Once long ago, when I was once again back in graduate school and trying to figure out how things worked, I came across a psychologist's theory about how artists worked. And sorry, I can't remember his name right now, and probably the details of his theory have evolved with time. His book was huge and fat, if that helps. And had a blue cover.

He suggested artists run on a defined cycle of restlessness/seeking, creative spurts, and depletion/depression. I remember this after thirty years because it seemed to me to be spot on. First the restlessness: roaming around, trying a dozen different things, looking for some undefined something.  Starting books and tossing them aside. Standing in front of the open refrigerator. Running around town on unnecessary errands. Walking anywhere. Cleaning closets. I now think this is the charging-the-batteries period. I try to use the extra energy while charging to clean up whatever I've put off--basements and garages, mostly.

Next, I become totally involved with the project, whatever it may be. All the materials I need are ready, having stewed for days in my subconscious while I was rambling around. Now is the time. I start the project, leaving everything else aside. For a long time it was making pots, then rehabbing a house, researching and writing a dissertation. Later on, for a short time painting (not very good at this). Quilts. Now it's usually writing.This is my favorite time, working hard, excited about the work, seeing something come from a conglomeration of materials. Often I don't fully realize what the end product will be, not consciously. Even now I'm intrigued to read my work, after it sits a few weeks. Did I really write that?

Then the down period. Depleted, tired, dissatisfied, bored. Seeing the flaws in the completed work. Why am I doing this? Blah, blah. Once this was the pits, even bordering on clinical depression. I thought I might be bi-polar, when that was popular. But actually, I'm just an artist of sorts, with an artist's cyclic personality.

Having a structure in mind has been a lifesaver. I ramble around in the restless period with an undertow of excitement, knowing that eventually I'll be ready to make something new, and have learned to see the down time as simply time to rest, not wallow in depression.I'm social during my restless phase, anti-social and distracted when making things, and long for company when resting.

So thanks, psychologist-whose-name I can't remember.

Friday, December 7, 2012

Looking for the Anal Retentive Inner child

Yesterday I finished my first round of formatting edits for ALONG THE RAVENSWOOD. It wasn't really the first round. The first round was going so badly--I'd reached 108 changes before I was a third of the way through the pdf--that I pulled the plug and asked Hitch & co. to start over. Paying another formatting fee was going to be much less that all those individual change fees.

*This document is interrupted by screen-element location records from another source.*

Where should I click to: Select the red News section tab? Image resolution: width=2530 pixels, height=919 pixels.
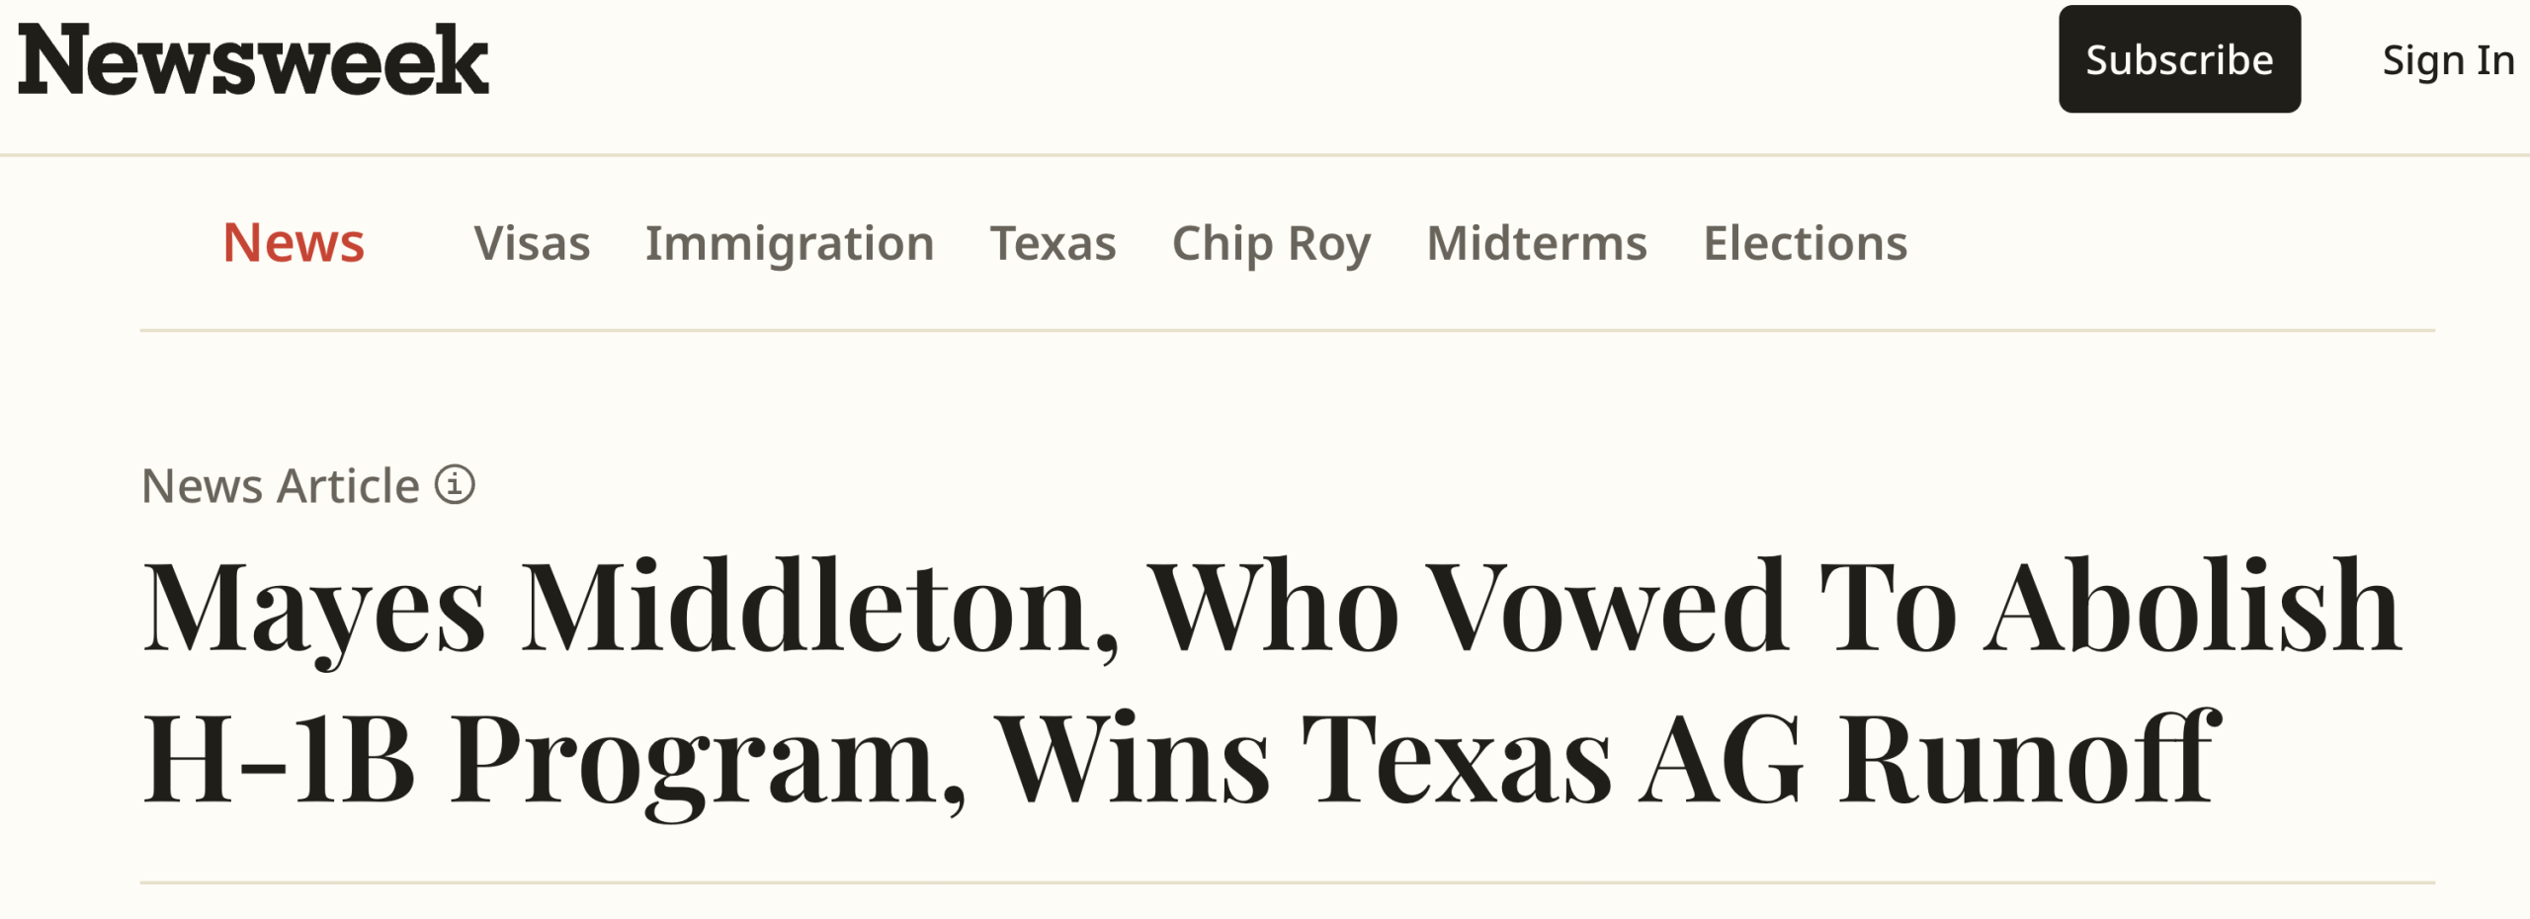[294, 242]
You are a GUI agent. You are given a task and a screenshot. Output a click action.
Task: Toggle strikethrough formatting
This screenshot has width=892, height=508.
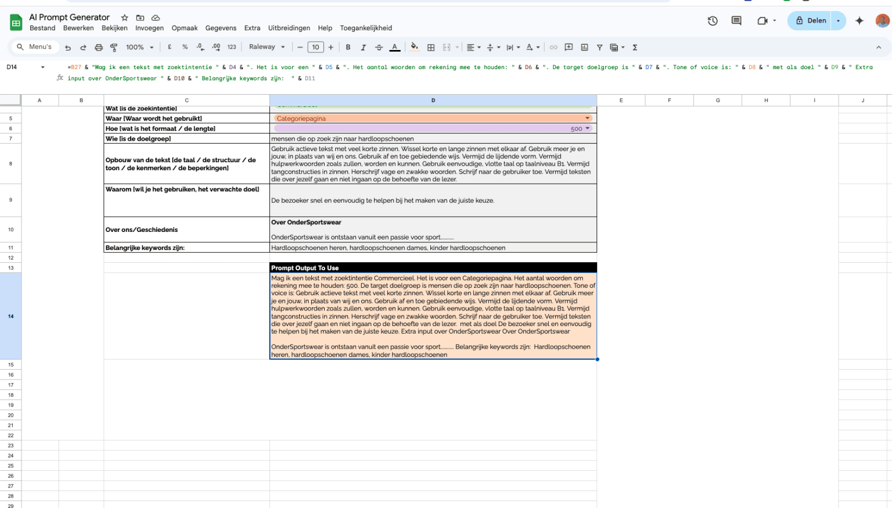379,48
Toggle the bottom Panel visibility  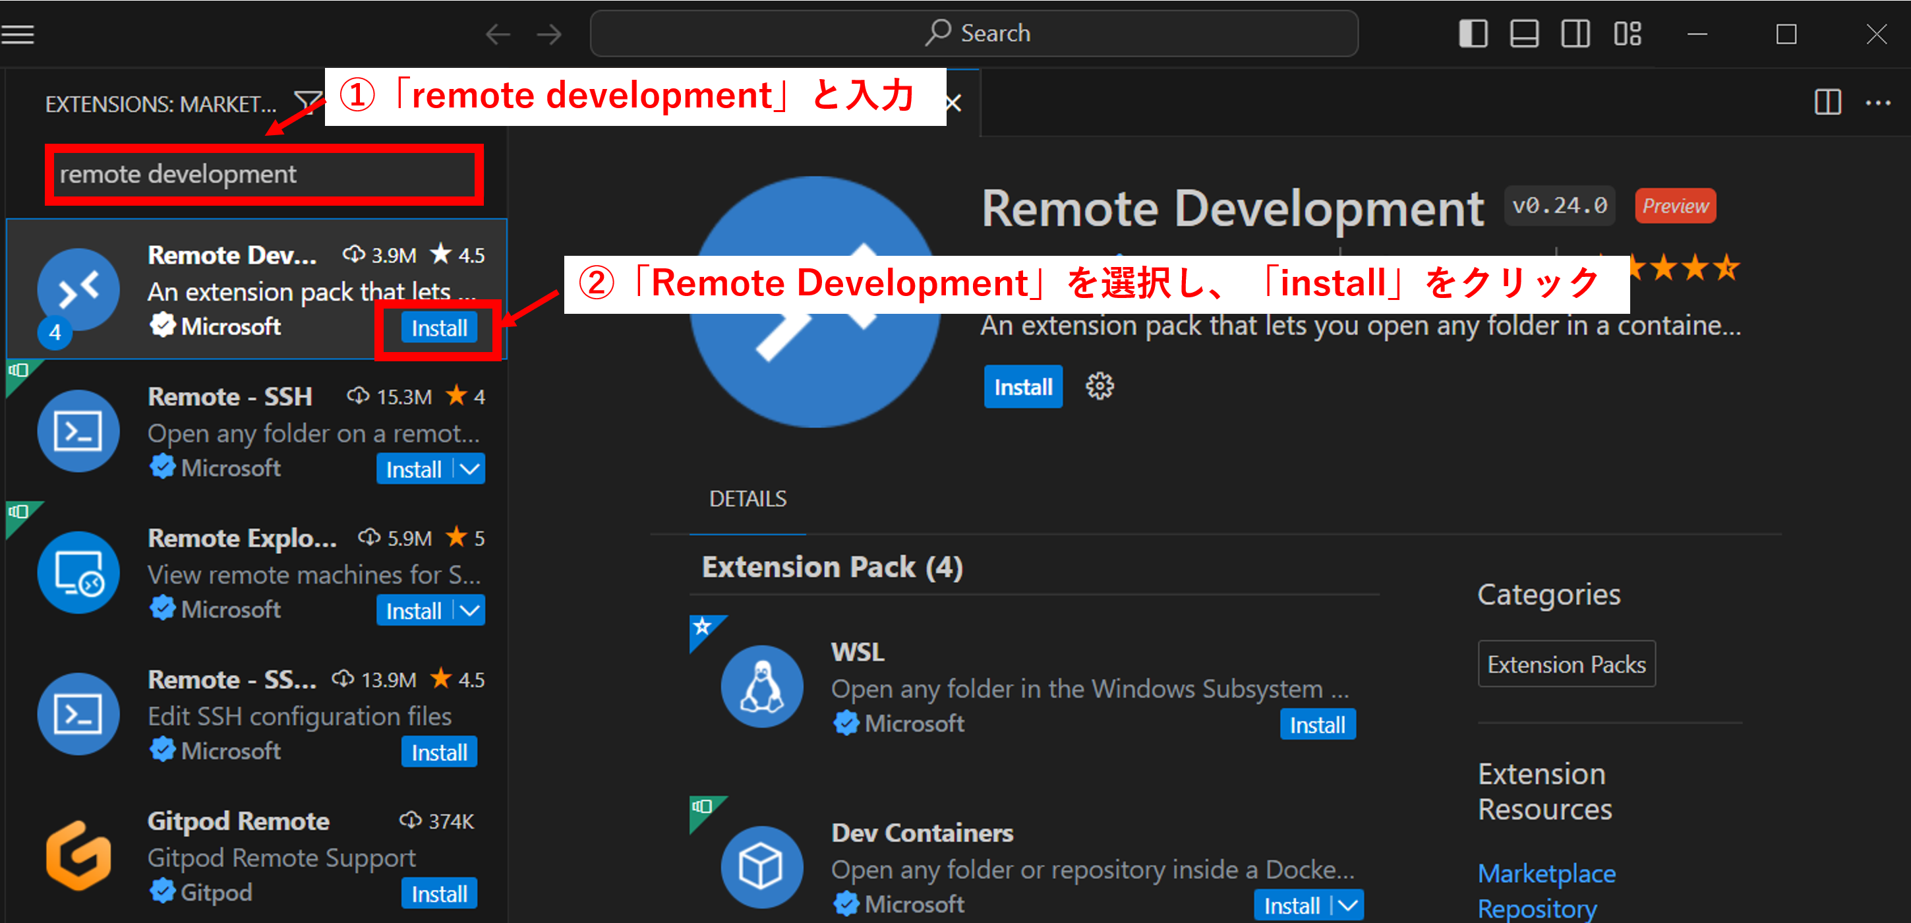1524,34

Before I sent the new and improved word document, I went through the whole thing again, being as neat and focused as possible. I swore there were no mistakes this time. I'd get it back and it would be clean. Right. I got it back right away, and it was much better. Unfortunately that morning I'd waked early with the realization I'd misnamed a crucial street--all the way through the book! So, with that and one thing and another, I had 56 corrections this time, a record low for me. But this time, it will come back perfect. Right!

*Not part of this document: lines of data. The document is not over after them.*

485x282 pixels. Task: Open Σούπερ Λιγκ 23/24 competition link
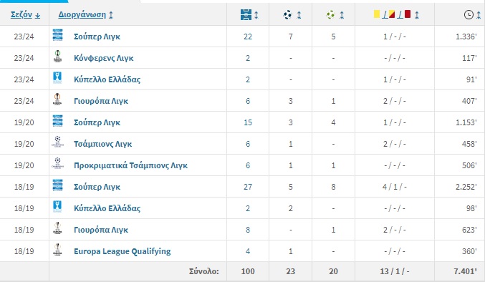[x=97, y=37]
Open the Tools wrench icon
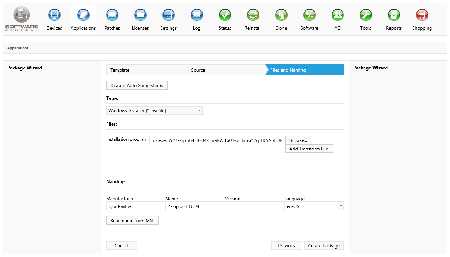 click(365, 15)
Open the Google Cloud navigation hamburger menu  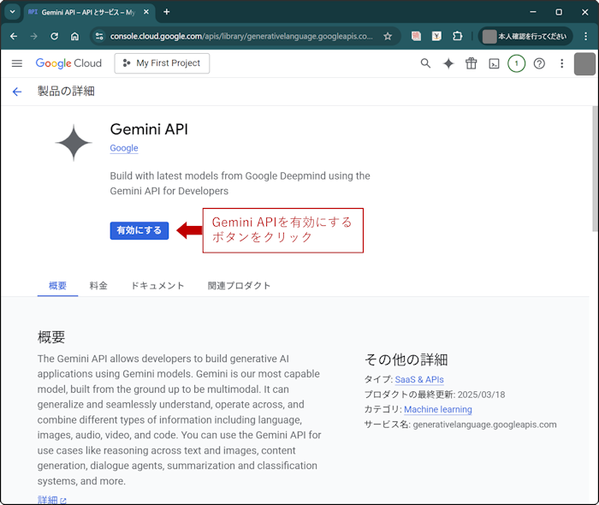click(17, 63)
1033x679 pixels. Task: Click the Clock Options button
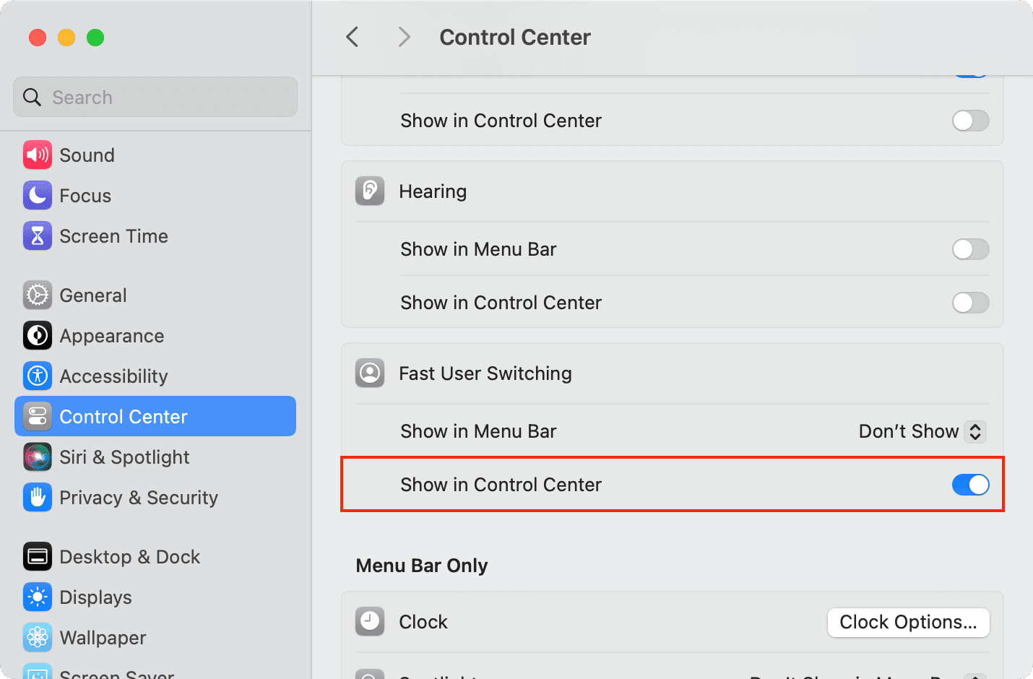click(x=908, y=622)
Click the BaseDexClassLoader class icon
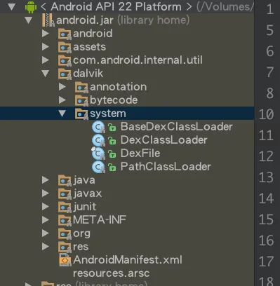Viewport: 280px width, 286px height. (98, 127)
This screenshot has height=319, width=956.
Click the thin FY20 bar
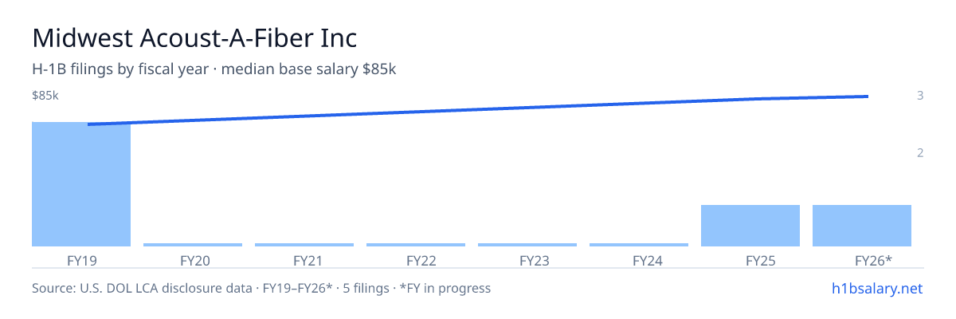[193, 245]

I'm hoping for free of typos. I'll settle for that and get it up on Kindle ASAP. Because, if I let myself think, there were bits here and there I'd like to rewrite. Dialogue to sharpen. Sentences to reword. Images to focus. Sure, and the damned thing would never get published.

What now? I'm planning to put both books out as trade paperbacks through CreateSpace. It's rather scary for me, as new things can be for we Luddites. My friend Stephan tells me he'll help. I live in a university town and can get drugs . . .

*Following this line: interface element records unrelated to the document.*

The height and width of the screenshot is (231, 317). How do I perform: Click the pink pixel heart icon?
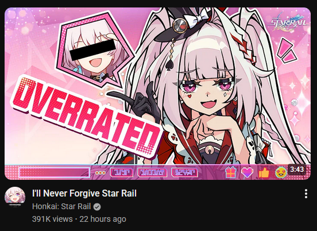point(247,173)
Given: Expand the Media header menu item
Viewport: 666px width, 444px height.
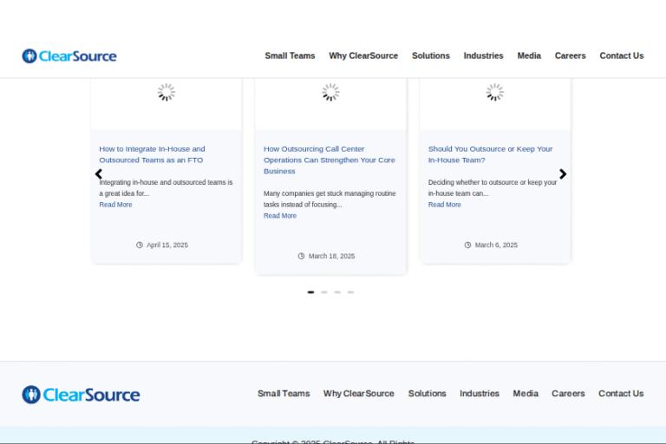Looking at the screenshot, I should [x=529, y=56].
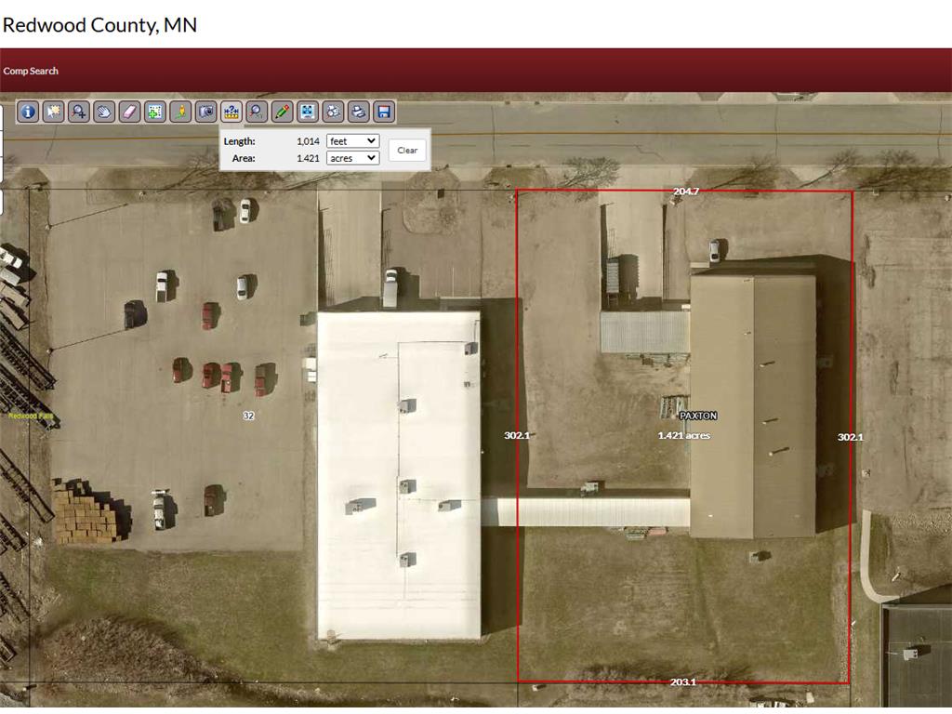952x714 pixels.
Task: Select the Pan hand tool
Action: pos(102,112)
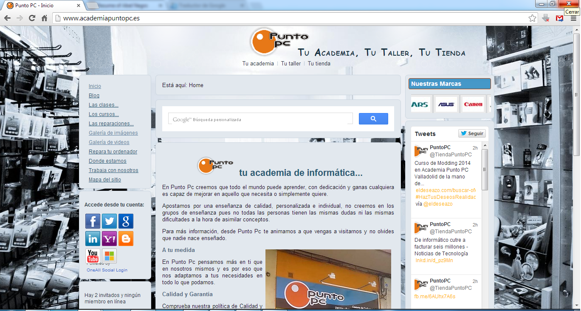Open the "Tu taller" menu item
Screen dimensions: 581x311
(x=291, y=64)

I looked at CHICAGO STORIES: WEST OF WESTERN. It's been a year since I finished that one, and I can't let it go without a revision, so I'm calling the paperback the 2nd edition. (Probably have Hitch format the 2nd for Kindle, too).  I didn't make any big changes to the story, but there were a lot of words and phrases that needed something. Anyhow, the rewrite's done, and I'll proof it and upload it soon. Arghh.